RECORDED INFORMATION:
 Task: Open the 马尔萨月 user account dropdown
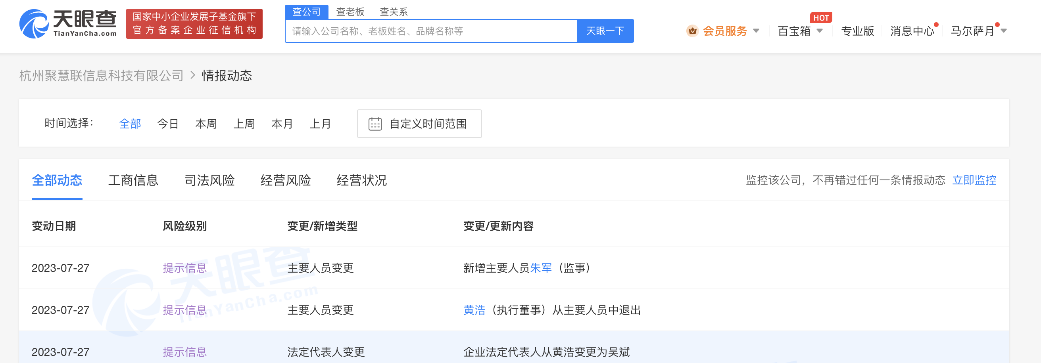[x=977, y=31]
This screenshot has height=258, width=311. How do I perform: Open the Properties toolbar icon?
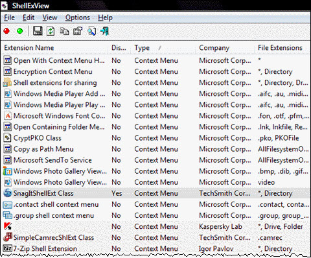pos(78,31)
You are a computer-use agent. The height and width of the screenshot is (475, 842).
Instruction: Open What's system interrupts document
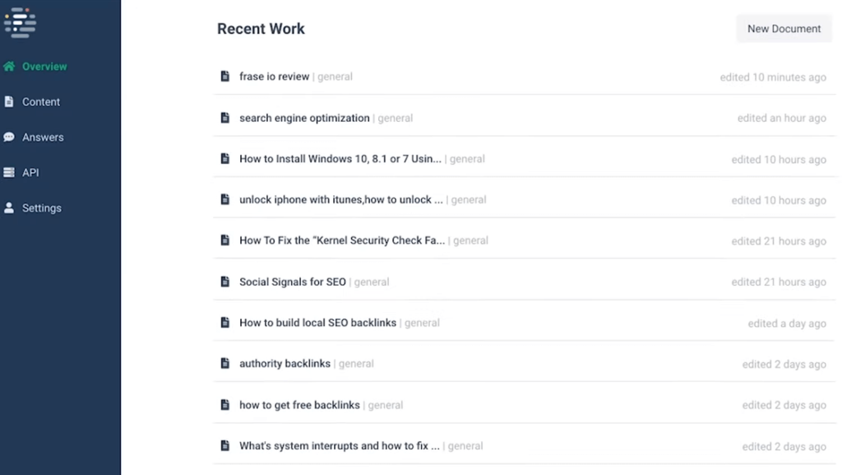point(340,445)
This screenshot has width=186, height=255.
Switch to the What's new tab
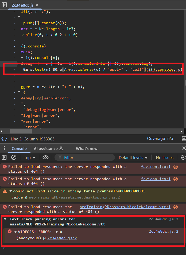pos(87,149)
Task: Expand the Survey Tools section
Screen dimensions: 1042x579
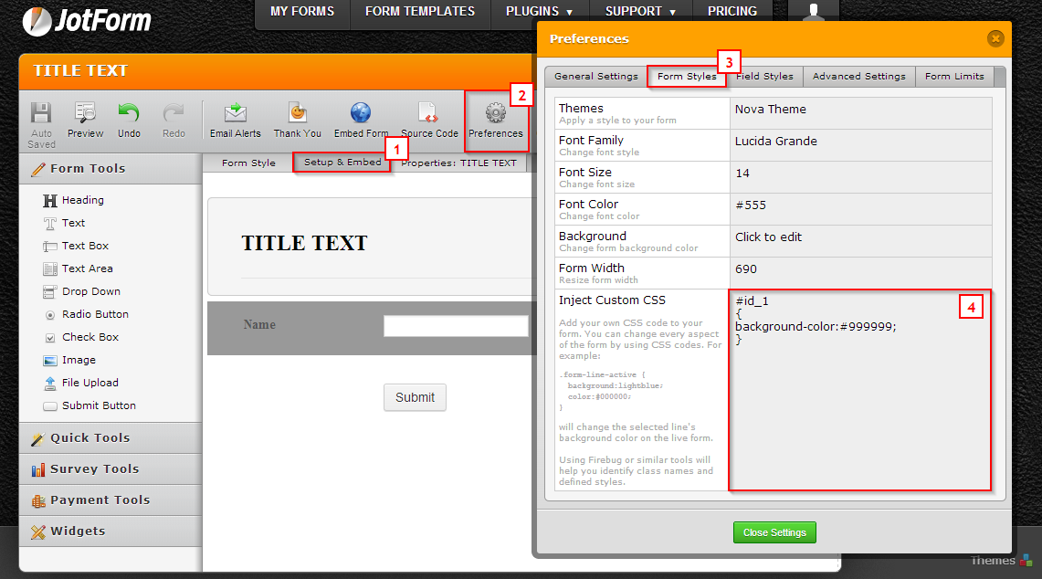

REQUIRED WORK: Please print all of the records above exactly, omitting each picture.

EXERCISE ANSWER:
 Task: Open the 马尔萨月 user account dropdown
[x=977, y=31]
This screenshot has height=258, width=311. How do I perform: Open the Properties toolbar icon?
pos(78,31)
You are a computer-use agent. The height and width of the screenshot is (475, 842).
Instruction: Open What's system interrupts document
point(340,445)
This screenshot has width=186, height=255.
Switch to the What's new tab
pos(87,149)
Task: Expand the Survey Tools section
Screen dimensions: 1042x579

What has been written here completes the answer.